Soldiers from Congo and its neighboring countries have long pursued the FDLR, whose leadership fled over the Rwanda-Congo border after taking part in Rwanda’s 1994 genocide. But the FDLR’s command center, located in the German town of Mannheim and operated by rebel group’s president, has been largely left untouched.
In a series of articles over the past few months, the German newspaper Die Tageszeitung, TAZ, sought to light a fire under German authorities by exposing the direct link between the insidious rebel group and its leader, Ignace Murwanashyaka, who is currently protected under Germany’s asylum law.
TAZ’s stories are in German (the originals are here, here, and here), but The New Times newspaper in Kigali, Rwanda published a piece this week that provides some details about what the German paper’s editors seek to do. Said Tageszeitung’s Africa editor to The New Times:
"We hope that this investigation will contribute towards raising the profile of this issue in Germany and encouraging the German authorities to take appropriate measures. It is clear that any European effort to bring peace to Eastern DRC has to involve moving against leaders of armed groups operating from Europe with impunity."
Last month, French internet company OVH dropped FDLR’s website from its server under pressure from a TAZ reporter who questioned why OVH would host a site operated by a group currently committing war crimes. (Even the U.N. wasn’t able to convince OVH to shut down the website, which goes to show the power of bad press.)
The website is back in operation now, but the TAZ investigations will hopefully continue to expose the links between the Europe-based FDLR leaders and the egregious abuses committed by the foot soldiers in Congo. Perhaps the German authorities will be forced to think more creatively about how to shut down the European branch of the FDLR if these stories generate a public outcry. (How would you feel if you read in your local paper that a person orchestrating attacks against civilians, in particular very violent rape, was living in your midst, being protected by your government?)

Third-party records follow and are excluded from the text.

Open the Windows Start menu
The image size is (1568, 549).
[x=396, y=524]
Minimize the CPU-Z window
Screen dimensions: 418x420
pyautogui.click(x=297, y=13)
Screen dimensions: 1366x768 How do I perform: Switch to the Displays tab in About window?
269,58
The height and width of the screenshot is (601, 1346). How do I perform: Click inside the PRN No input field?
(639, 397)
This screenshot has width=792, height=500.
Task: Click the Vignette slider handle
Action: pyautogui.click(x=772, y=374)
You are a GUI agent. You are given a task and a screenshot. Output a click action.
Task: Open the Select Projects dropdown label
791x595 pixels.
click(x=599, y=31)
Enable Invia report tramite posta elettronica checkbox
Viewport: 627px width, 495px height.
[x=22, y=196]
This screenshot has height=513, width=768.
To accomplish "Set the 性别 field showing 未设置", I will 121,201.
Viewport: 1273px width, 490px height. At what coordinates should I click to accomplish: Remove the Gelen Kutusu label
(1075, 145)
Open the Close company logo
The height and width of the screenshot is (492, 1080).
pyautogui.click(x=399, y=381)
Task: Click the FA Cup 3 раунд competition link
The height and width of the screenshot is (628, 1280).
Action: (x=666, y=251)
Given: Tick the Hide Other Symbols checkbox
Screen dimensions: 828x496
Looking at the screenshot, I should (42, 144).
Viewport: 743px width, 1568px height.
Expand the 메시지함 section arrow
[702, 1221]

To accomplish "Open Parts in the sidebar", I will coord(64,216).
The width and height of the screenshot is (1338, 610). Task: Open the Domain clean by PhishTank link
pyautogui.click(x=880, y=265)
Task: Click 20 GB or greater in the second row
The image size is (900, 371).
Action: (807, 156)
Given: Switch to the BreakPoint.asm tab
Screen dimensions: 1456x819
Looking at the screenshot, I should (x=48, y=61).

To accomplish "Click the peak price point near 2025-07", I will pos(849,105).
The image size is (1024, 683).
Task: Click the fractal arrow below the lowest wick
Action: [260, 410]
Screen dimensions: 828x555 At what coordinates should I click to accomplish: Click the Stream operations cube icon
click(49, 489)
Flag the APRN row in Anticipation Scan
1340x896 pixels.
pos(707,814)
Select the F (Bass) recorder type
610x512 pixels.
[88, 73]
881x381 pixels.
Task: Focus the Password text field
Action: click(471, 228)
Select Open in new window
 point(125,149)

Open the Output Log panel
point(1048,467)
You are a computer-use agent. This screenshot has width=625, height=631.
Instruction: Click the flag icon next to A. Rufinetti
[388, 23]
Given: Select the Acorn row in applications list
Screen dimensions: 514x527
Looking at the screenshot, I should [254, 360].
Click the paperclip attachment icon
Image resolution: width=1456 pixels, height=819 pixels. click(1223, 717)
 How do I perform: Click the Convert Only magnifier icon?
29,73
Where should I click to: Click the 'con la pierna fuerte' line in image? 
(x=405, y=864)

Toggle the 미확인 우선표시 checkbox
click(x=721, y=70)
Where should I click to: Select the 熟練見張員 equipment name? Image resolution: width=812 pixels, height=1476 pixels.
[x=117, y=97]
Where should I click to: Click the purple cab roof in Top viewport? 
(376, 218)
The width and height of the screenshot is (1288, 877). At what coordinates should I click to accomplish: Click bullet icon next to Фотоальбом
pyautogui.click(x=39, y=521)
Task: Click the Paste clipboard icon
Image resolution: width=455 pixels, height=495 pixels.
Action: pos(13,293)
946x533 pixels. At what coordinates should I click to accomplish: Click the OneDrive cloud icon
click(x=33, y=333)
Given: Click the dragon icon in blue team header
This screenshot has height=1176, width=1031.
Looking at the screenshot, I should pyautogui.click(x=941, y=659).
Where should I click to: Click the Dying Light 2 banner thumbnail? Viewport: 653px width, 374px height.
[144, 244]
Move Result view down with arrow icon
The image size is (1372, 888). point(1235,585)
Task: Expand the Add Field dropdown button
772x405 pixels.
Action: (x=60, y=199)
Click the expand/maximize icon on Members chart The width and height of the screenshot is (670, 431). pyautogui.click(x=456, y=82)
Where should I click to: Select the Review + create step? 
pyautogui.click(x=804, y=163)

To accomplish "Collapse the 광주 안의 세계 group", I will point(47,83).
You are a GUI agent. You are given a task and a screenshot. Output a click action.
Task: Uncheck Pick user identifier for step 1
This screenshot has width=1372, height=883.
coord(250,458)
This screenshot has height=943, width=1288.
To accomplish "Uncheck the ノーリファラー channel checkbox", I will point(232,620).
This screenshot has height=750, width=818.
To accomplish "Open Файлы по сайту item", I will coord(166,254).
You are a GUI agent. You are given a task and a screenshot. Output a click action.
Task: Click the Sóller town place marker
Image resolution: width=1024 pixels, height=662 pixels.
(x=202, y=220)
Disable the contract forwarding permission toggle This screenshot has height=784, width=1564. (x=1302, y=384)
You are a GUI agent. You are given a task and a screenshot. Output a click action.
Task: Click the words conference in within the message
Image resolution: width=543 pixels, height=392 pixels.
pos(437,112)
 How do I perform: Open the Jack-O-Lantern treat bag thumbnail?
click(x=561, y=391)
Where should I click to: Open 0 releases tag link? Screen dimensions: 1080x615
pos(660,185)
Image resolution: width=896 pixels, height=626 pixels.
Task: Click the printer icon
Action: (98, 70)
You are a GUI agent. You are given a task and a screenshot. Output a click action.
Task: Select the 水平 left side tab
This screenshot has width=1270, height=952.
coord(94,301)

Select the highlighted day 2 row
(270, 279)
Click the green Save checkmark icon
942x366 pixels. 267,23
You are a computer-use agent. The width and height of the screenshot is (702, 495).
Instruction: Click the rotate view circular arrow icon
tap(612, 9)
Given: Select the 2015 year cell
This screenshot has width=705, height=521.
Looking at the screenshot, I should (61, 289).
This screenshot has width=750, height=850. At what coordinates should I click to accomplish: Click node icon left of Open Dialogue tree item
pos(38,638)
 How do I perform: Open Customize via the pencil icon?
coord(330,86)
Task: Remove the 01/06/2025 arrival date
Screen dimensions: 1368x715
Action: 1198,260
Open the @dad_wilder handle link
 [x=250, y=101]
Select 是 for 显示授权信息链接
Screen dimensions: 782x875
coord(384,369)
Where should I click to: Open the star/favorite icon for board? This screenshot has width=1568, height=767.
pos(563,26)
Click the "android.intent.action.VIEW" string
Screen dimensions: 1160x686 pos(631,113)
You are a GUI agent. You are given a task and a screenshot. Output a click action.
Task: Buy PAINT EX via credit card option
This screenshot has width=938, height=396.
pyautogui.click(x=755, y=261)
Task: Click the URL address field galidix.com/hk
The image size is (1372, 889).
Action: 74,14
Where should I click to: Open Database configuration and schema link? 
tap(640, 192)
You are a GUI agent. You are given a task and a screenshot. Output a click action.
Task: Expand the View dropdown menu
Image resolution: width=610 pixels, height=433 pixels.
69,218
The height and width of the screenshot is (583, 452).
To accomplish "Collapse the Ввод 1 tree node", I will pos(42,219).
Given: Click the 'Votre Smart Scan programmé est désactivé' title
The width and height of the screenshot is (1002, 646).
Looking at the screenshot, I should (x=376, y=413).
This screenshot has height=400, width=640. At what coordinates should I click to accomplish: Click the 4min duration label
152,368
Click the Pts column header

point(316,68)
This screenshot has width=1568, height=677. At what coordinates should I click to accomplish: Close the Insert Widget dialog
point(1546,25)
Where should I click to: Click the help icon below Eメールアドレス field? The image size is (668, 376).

Just this week, Radio Okapi, a local station in eastern Congo, reported fresh attacks by the FDLR that left 10 people dead and 20 wounded near the Virunga National Park in North Kivu province. A U.N. spokesperson, speaking to a Bloomberg reporter in Congo’s capital of Kinshasa, confirmed the attack.
More than 1,000 civilians have been killed, 7,000 women and girls raped, and 900,000 people forced to flee their homes since a military operation against the FDLR began in January 2009.
NB: Longtime Congo watcher Jason Stearns published an insightful blog post yesterday about the activities of the FDLR diaspora, including some recommended steps to take for getting rid of the rebel group that “do not involve the massive displacement of 900,000+ people.”